Food for thought

Written by Josh Musominari

The last four months has been a trying time economically, and while we step towards the gradual relaxation of restrictions, we will still face hurdles going forward.



A key element of daily life is the lunchtime economy and the difficulty the food-to-go industry faces will likely reflect our economic recovery. Across the country there are over 25,000 sandwich shops and cafes that have struggled from decreased footfall and activity. The impact in this £22b industry is significant to local economies and the decrease in once a free-flowing area is being felt all around. With Marks & Spencer, Pret, John Lewis and Boots announcing job losses and closures, it is no surprise that part of the Chancellors recent economic policies are looking at ways to address the lunch time economy, but will it be enough?

The most recent political guidelines have seen the gentle assurance that offices can begin to reopen more broadly, and this month the “eat out to help out scheme” along with the decrease in VAT, will hopefully aid the recovery. These measures are likely to generate momentum for the highstreets and provide a buffer against the footfall decreases from inevitable late adopters and slashed consumer spending. Credit providers have noted the decreases in expenditure they are seeing across the board despite lockdown easing and the economic uncertainties the public face may not lead to the necessary impact. On the other hand, these could be triggers for more organisations reopening their offices and in turn expedite the return to normalcy as the opportunities for voluntary spending increase.

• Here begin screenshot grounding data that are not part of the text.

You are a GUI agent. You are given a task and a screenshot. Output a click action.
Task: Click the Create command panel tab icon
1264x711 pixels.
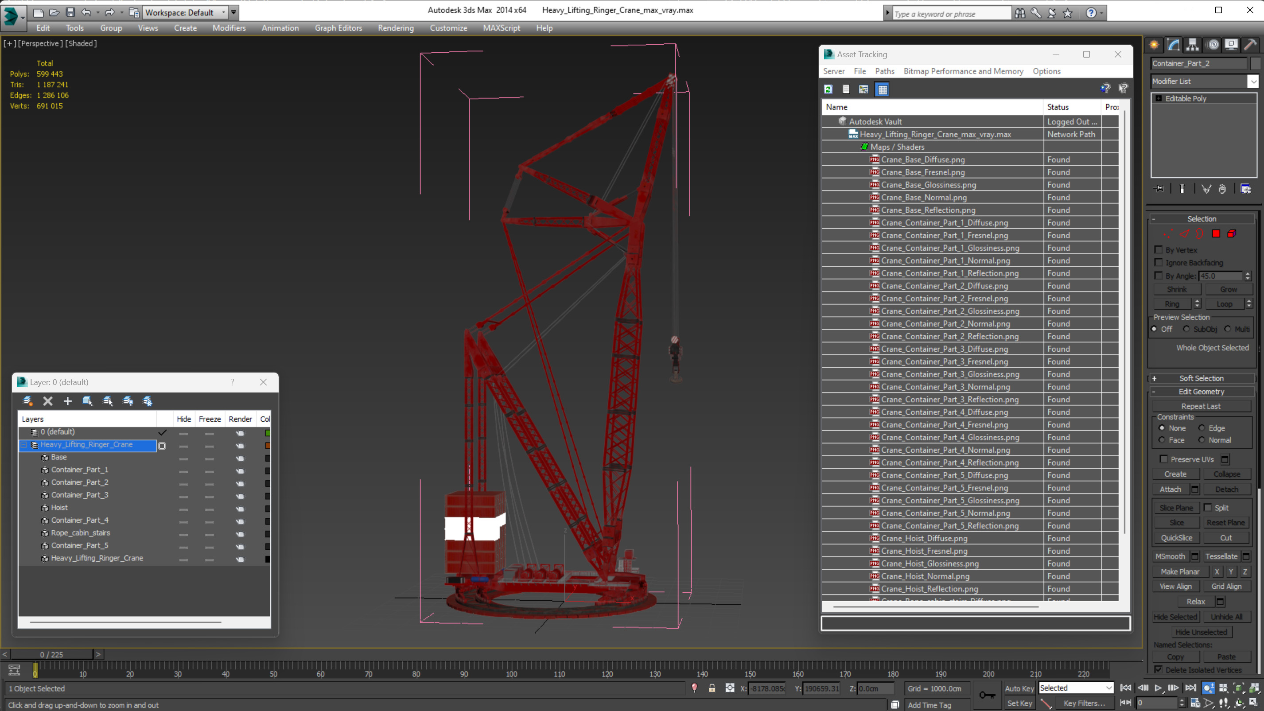point(1154,45)
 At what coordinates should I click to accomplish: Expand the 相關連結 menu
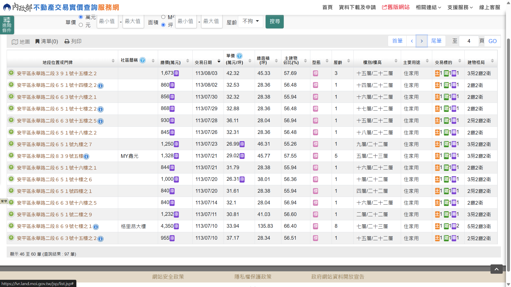(x=428, y=7)
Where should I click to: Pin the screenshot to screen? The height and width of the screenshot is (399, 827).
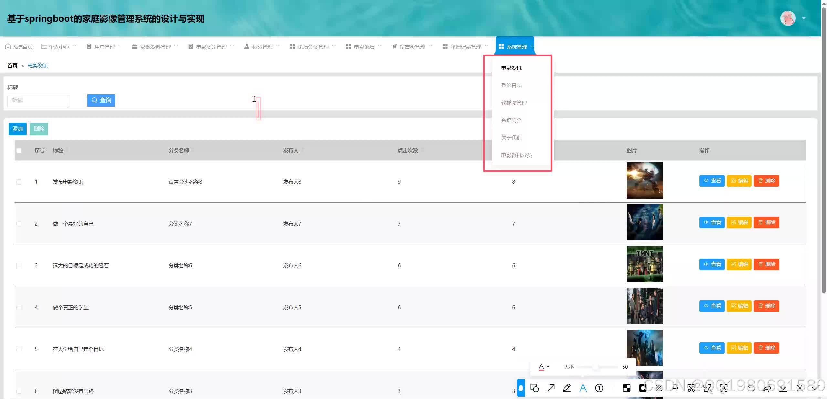coord(675,388)
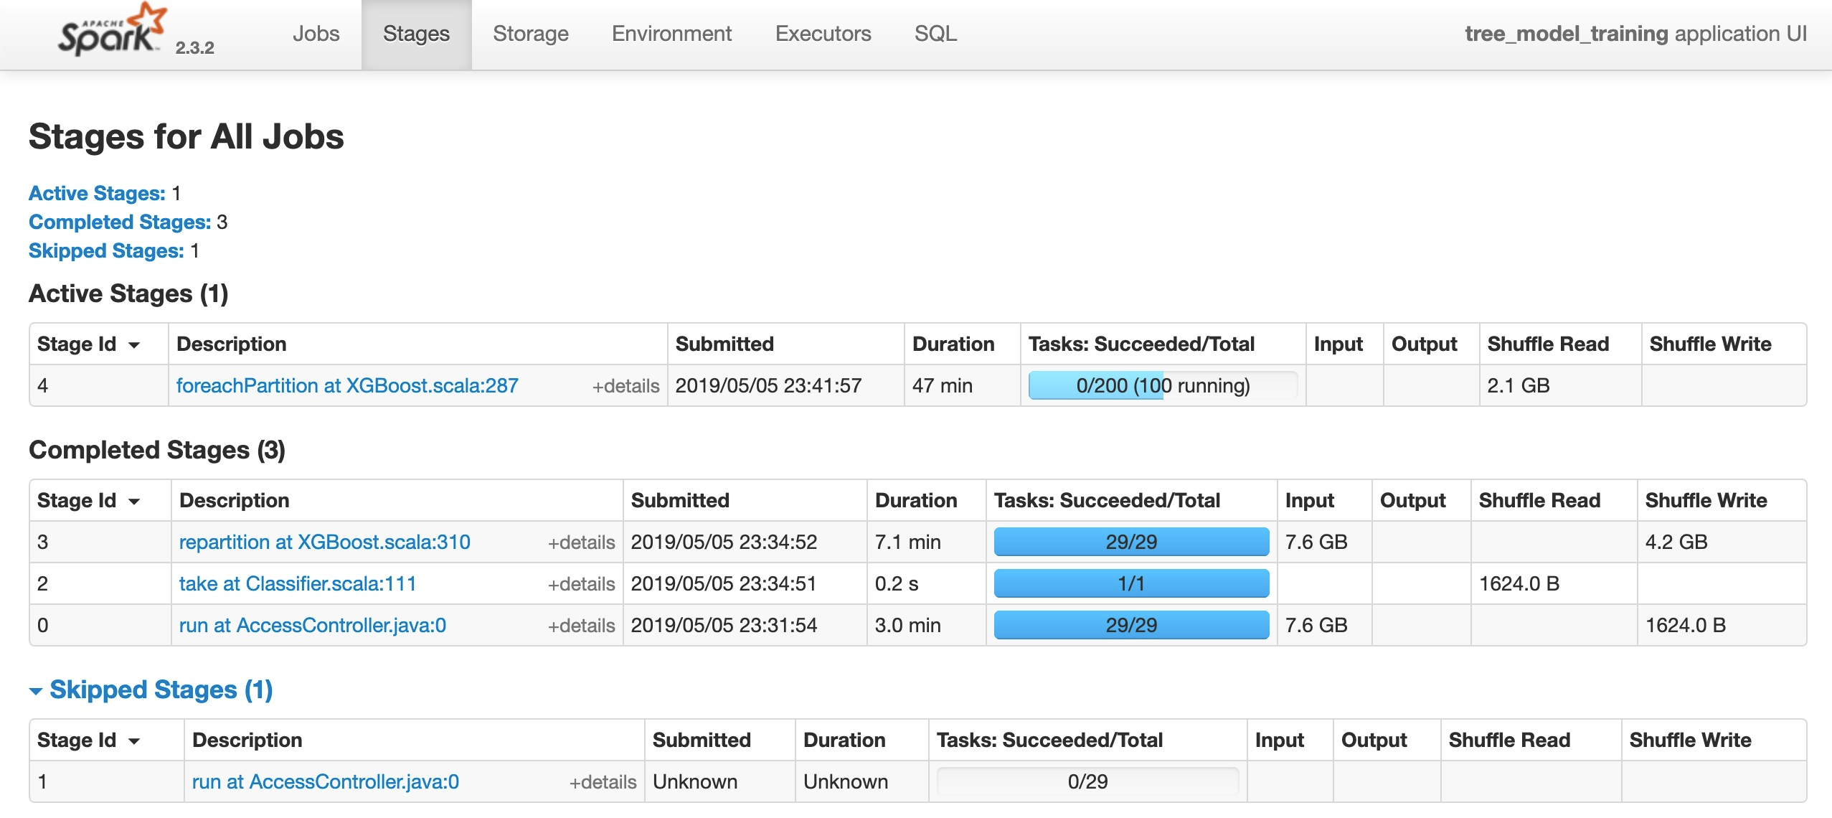The width and height of the screenshot is (1832, 818).
Task: Open the Environment page
Action: click(x=670, y=33)
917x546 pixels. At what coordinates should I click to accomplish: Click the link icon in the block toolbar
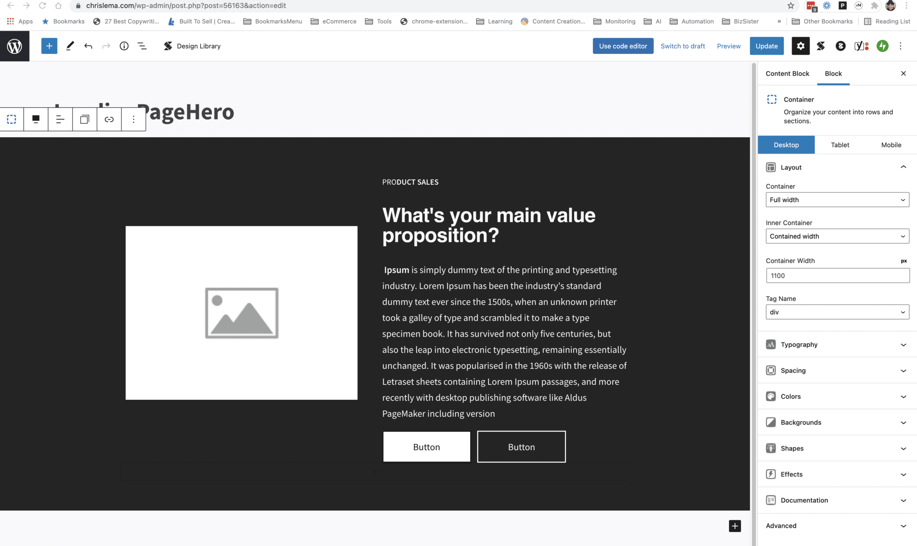[109, 119]
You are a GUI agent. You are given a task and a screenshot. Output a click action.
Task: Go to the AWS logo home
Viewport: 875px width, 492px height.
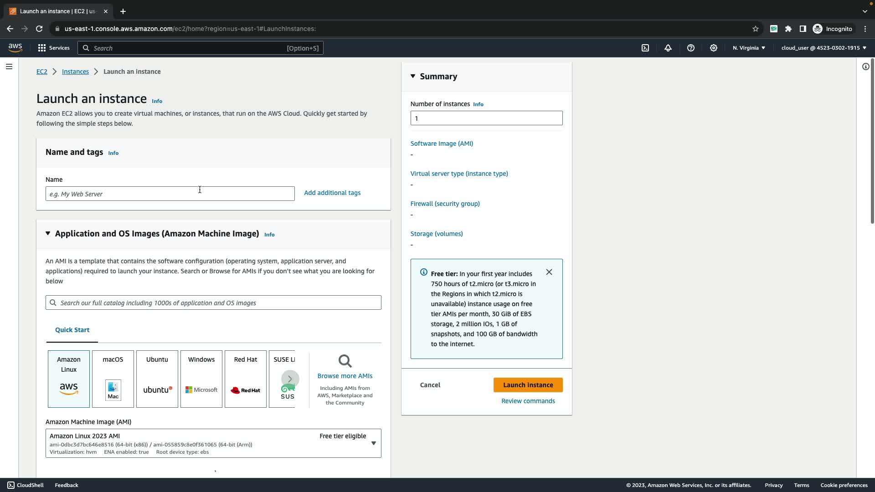pyautogui.click(x=15, y=48)
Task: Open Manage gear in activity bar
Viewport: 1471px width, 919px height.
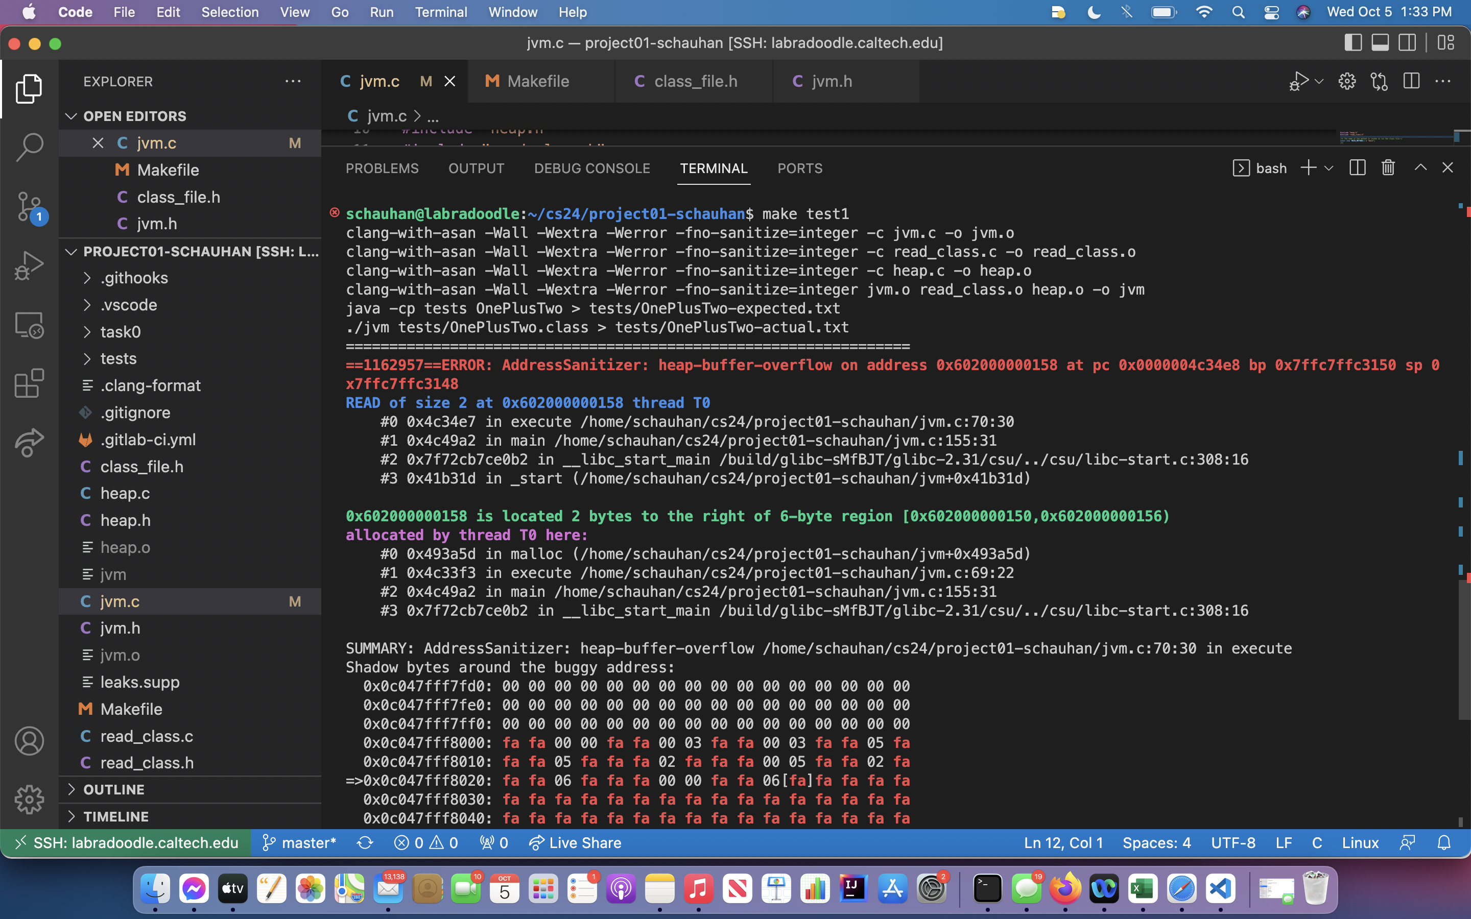Action: (29, 799)

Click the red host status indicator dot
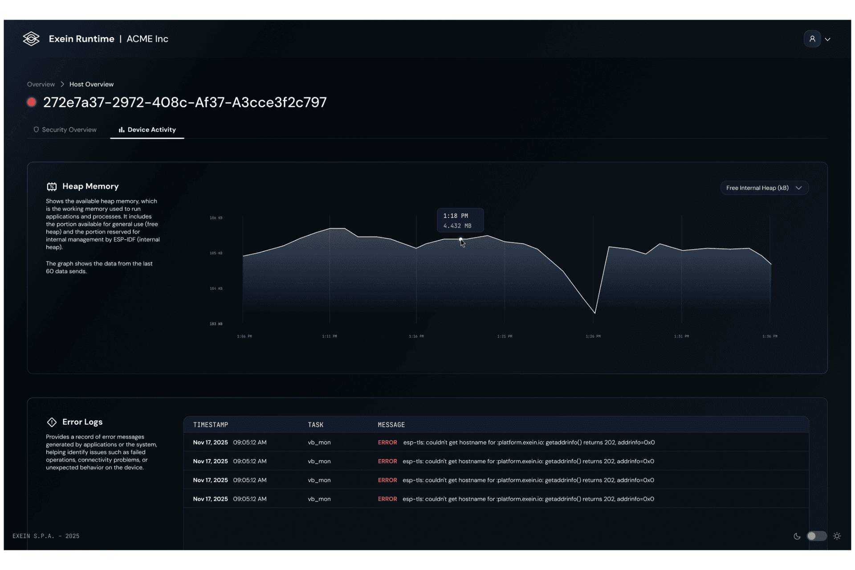click(32, 102)
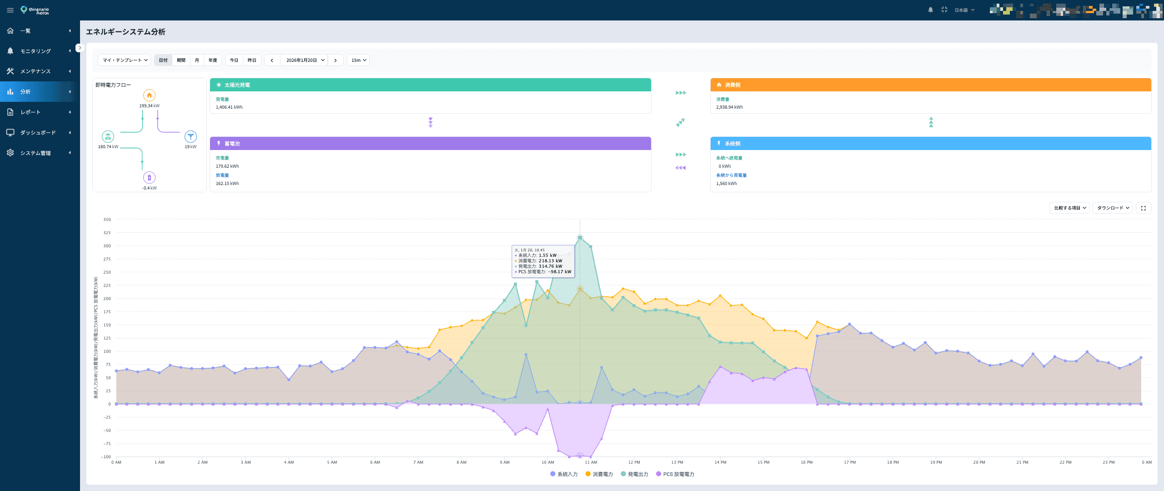1164x491 pixels.
Task: Click the 今日 button
Action: 234,60
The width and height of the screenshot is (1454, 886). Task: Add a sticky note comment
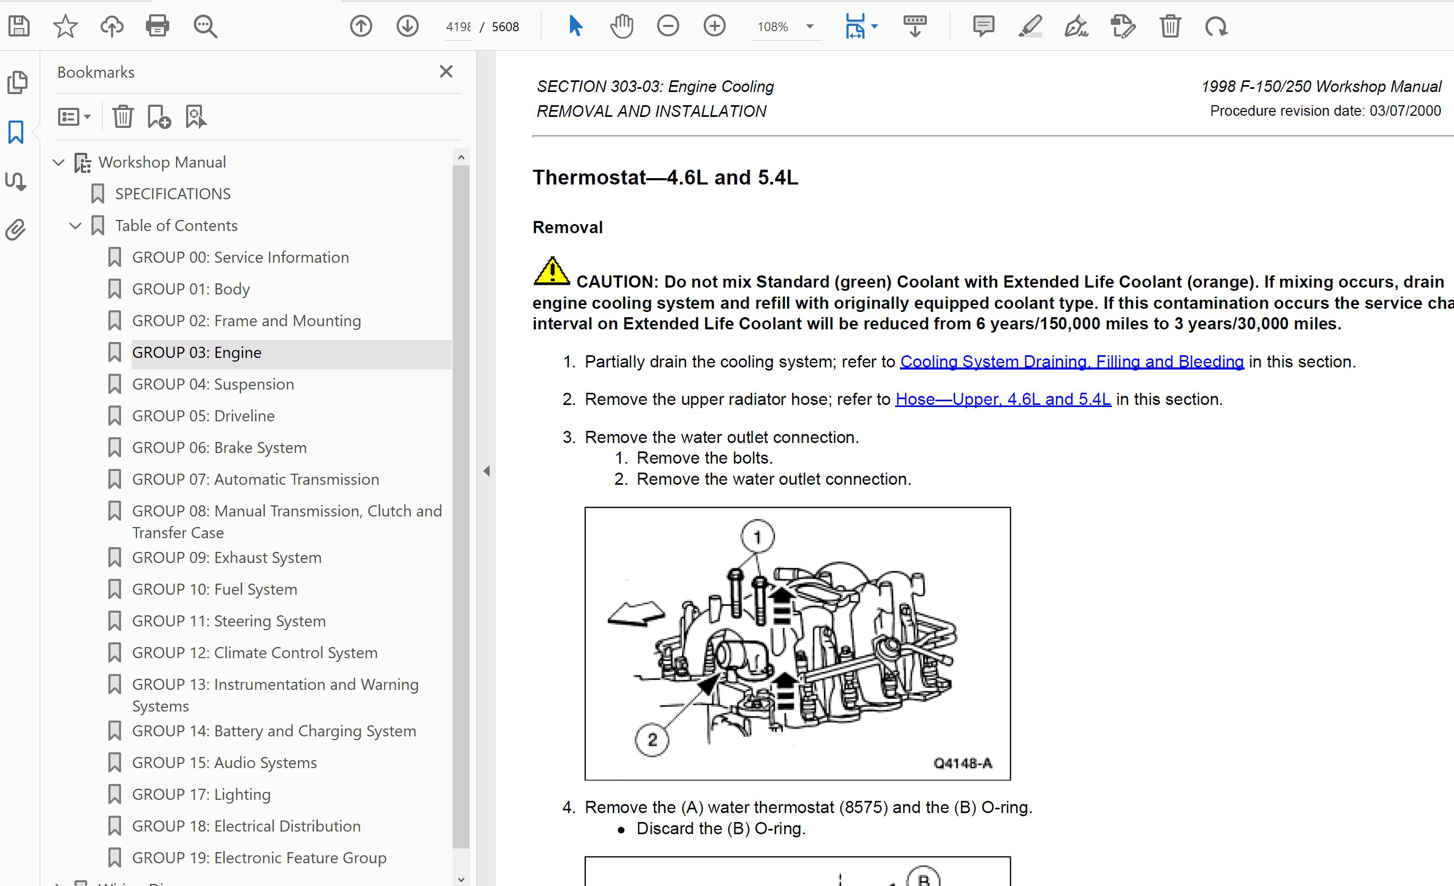tap(983, 27)
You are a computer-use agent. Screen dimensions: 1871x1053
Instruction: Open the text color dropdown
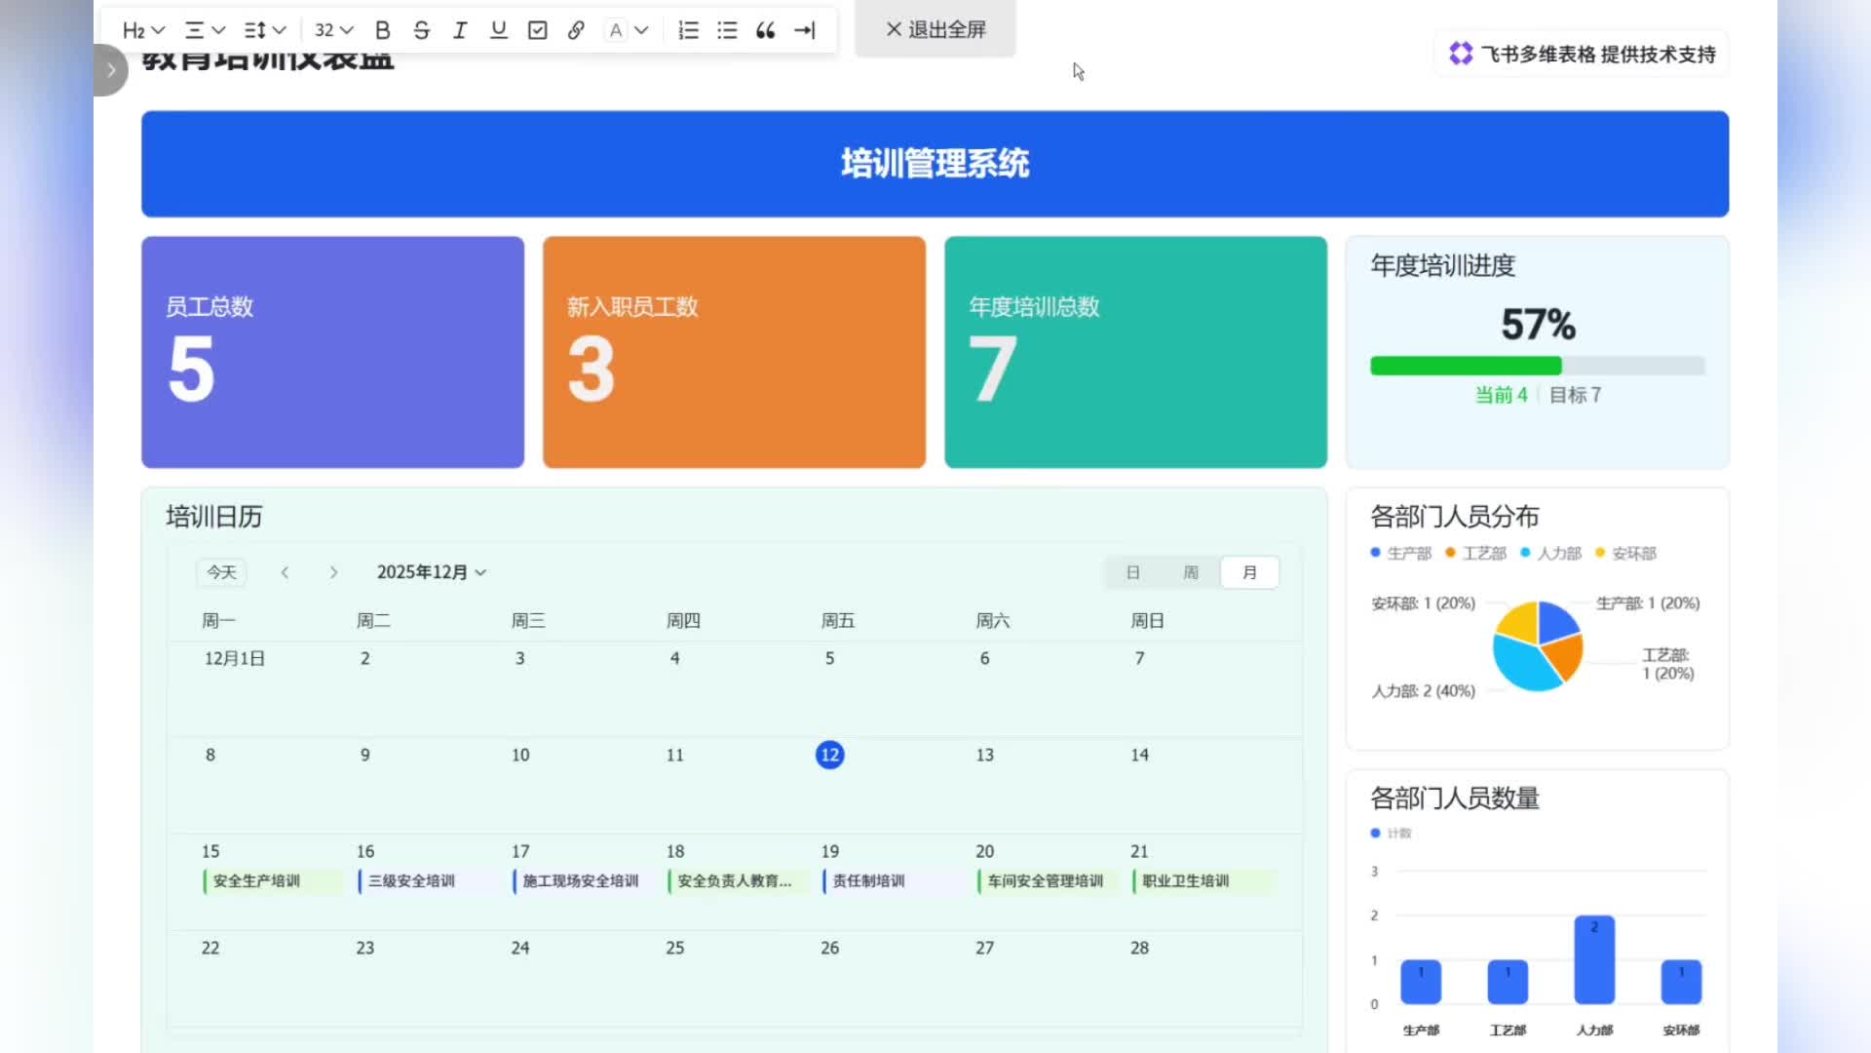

Highstreets and eateries will need to innovate. Although the service industry have adopted tech-based advancements in stock management, logistics and point of sale, these organisations haven’t had to adapt to difficult contemporary challenges to service delivery. Brewdog have trialled the use of drone delivery and many organisations have stayed afloat by adding takeaway partners using mobile tech to meet lockdown head on. While this tends to have been standard within larger organisations, the necessity for adding technology to business models throughout the sector likely needs to accelerate, with mobile applications and emerging technologies such as robotics becoming vital, and human inputs less common. Innovations such as deliveries taking place with driverless cars, artificial intelligence and increased robotics, we will likely move from trial phases and become a part of high streets and the economy as a whole. As a largely service based economy, all sectors will need to find creative ways to continue to grow if the virus is part of operations going forward. 

Additionally, the likely effects this will have on commercial real estate and vice-versa cannot be understated. The trends of remote working, and the likely fall in available tenants will have adverse effects on rental prices in the short to medium term. Organisations like Siemens, and large players in the tech sector are at the forefront of this move, and business parks and economic hubs may soon have more vacant spaces. As
a result, organisations that form the lunchtime economy may be in a position to negotiate lower real estate costs due to decreased footfall. Perhaps over time the balance of this could lead to savings being passed on to consumers and more desire to spend in the service sector.

The pandemic has been a difficult challenge, and it is essential that we continue to be mindful of the threat of the virus. If we are complacent, we might put our economic recovery at risk and many sectors and organisations that form the lunchtime economy are reporting being already at or nearing breaking point. The government have continued to respond to the economic concerns of the virus efficiently and their
commitment is clear, but we need to take lessons from other countries that have had to enforce second lockdowns to ensure services and trade can resume uninterrupted.